What to do.
Reproduce the data verbatim, starting at the line that contains "At what (x,y)" and ending after the line that contains "Looking at the". Omit the pictures from your output.

The records.
== Segment start ==

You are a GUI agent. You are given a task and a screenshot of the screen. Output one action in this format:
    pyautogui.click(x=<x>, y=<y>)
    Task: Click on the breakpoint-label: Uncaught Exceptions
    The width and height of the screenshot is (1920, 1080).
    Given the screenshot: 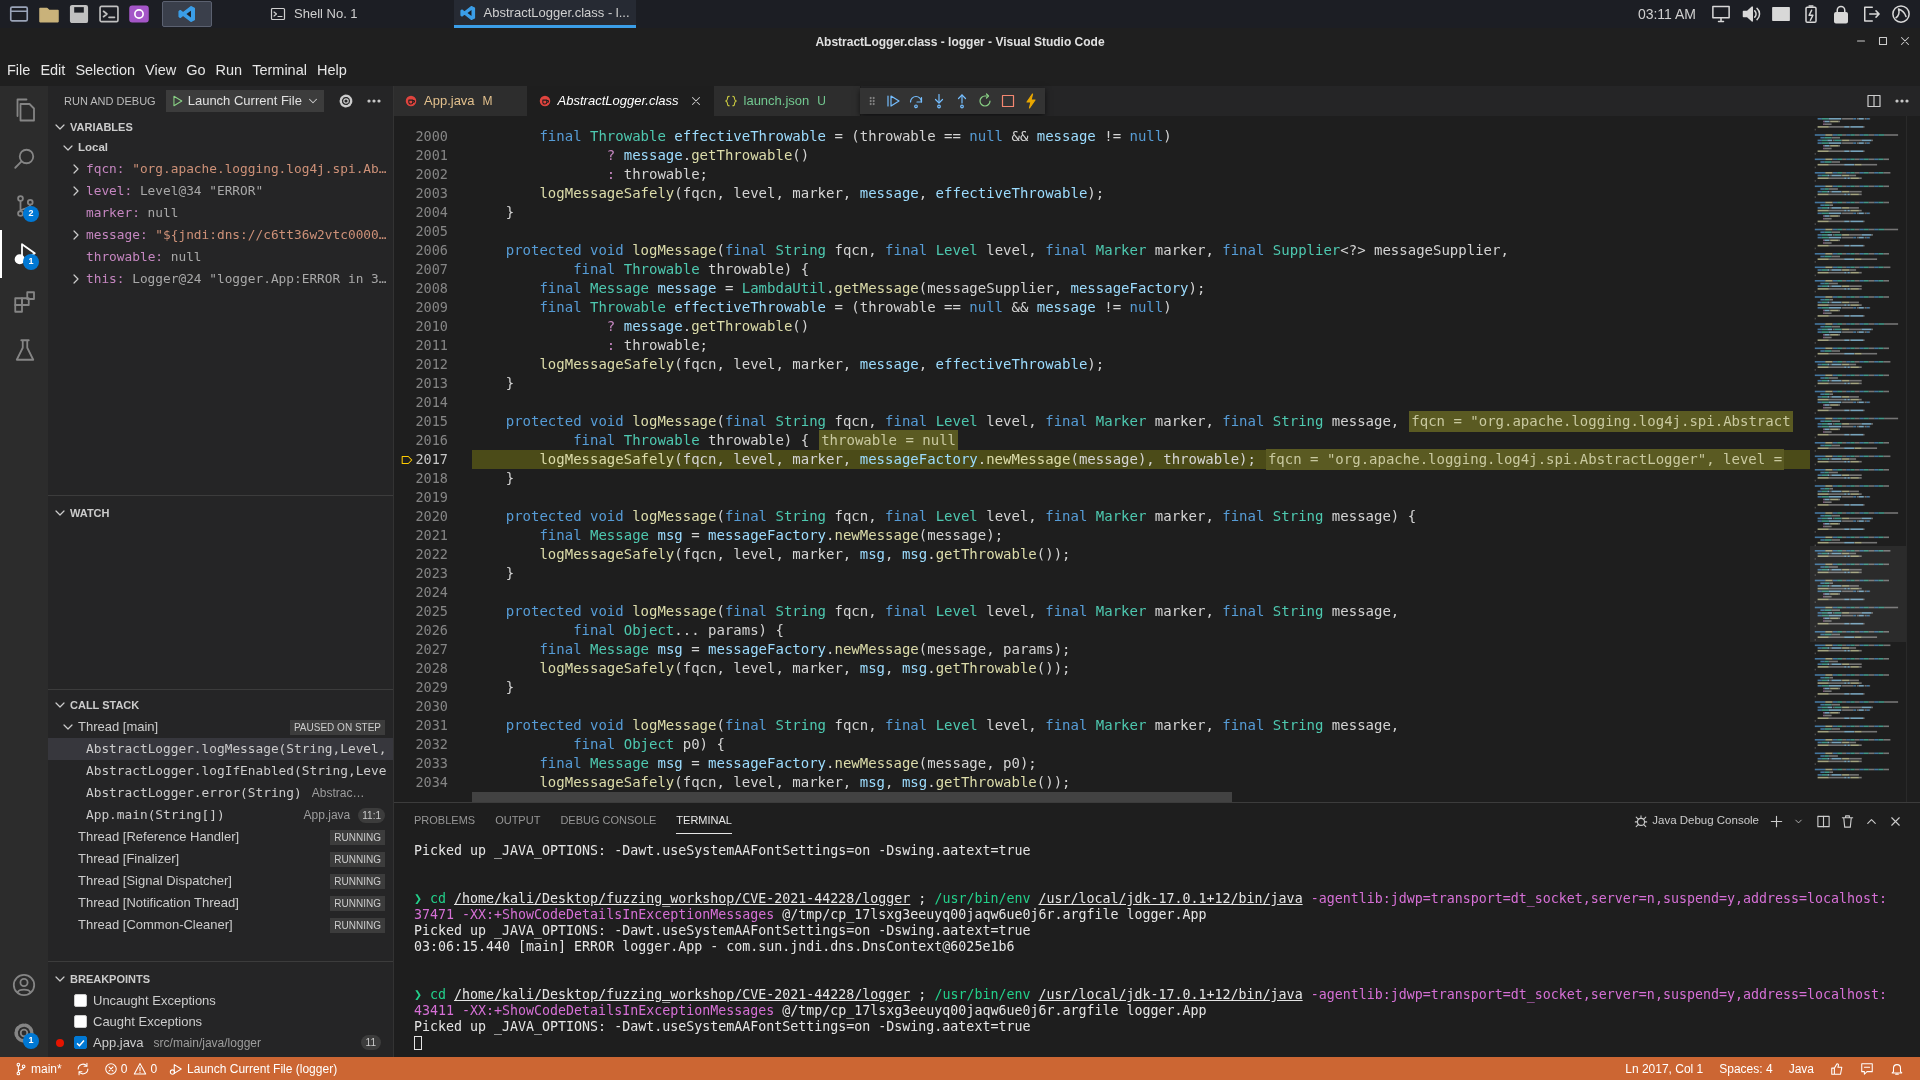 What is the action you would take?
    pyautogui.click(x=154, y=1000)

== Segment end ==
== Segment start ==

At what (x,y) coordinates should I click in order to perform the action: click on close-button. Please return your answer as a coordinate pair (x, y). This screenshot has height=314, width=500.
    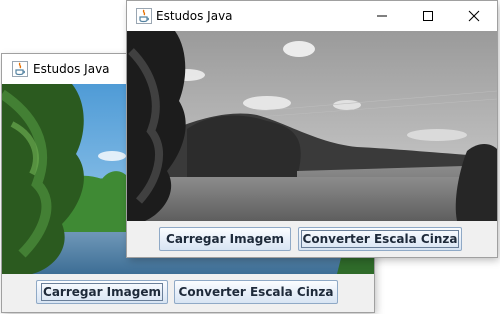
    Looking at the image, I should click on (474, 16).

== Segment end ==
== Segment start ==

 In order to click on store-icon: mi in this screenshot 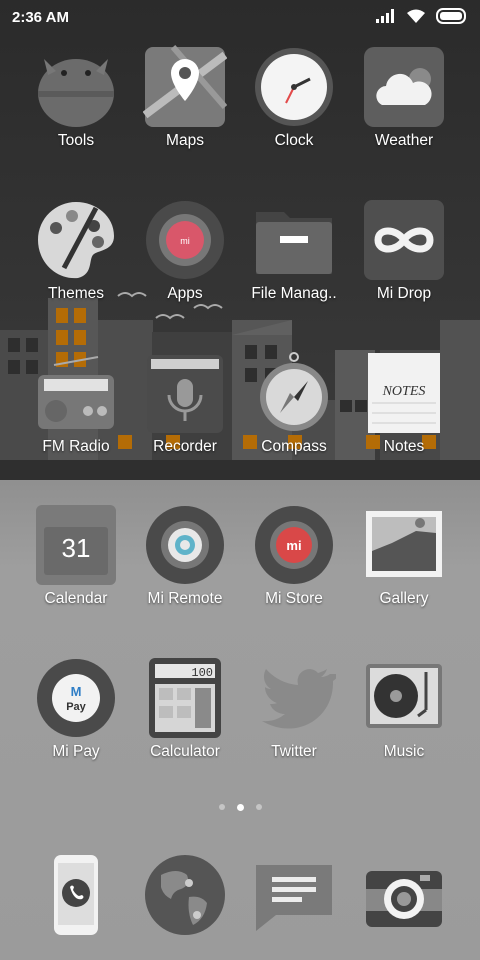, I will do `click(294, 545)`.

== Segment end ==

The completed task.
At what (x,y) coordinates should I click in order to perform the action: click on close-button. Please return your answer as a coordinate pair (x, y). This screenshot has height=314, width=500.
    Looking at the image, I should click on (474, 16).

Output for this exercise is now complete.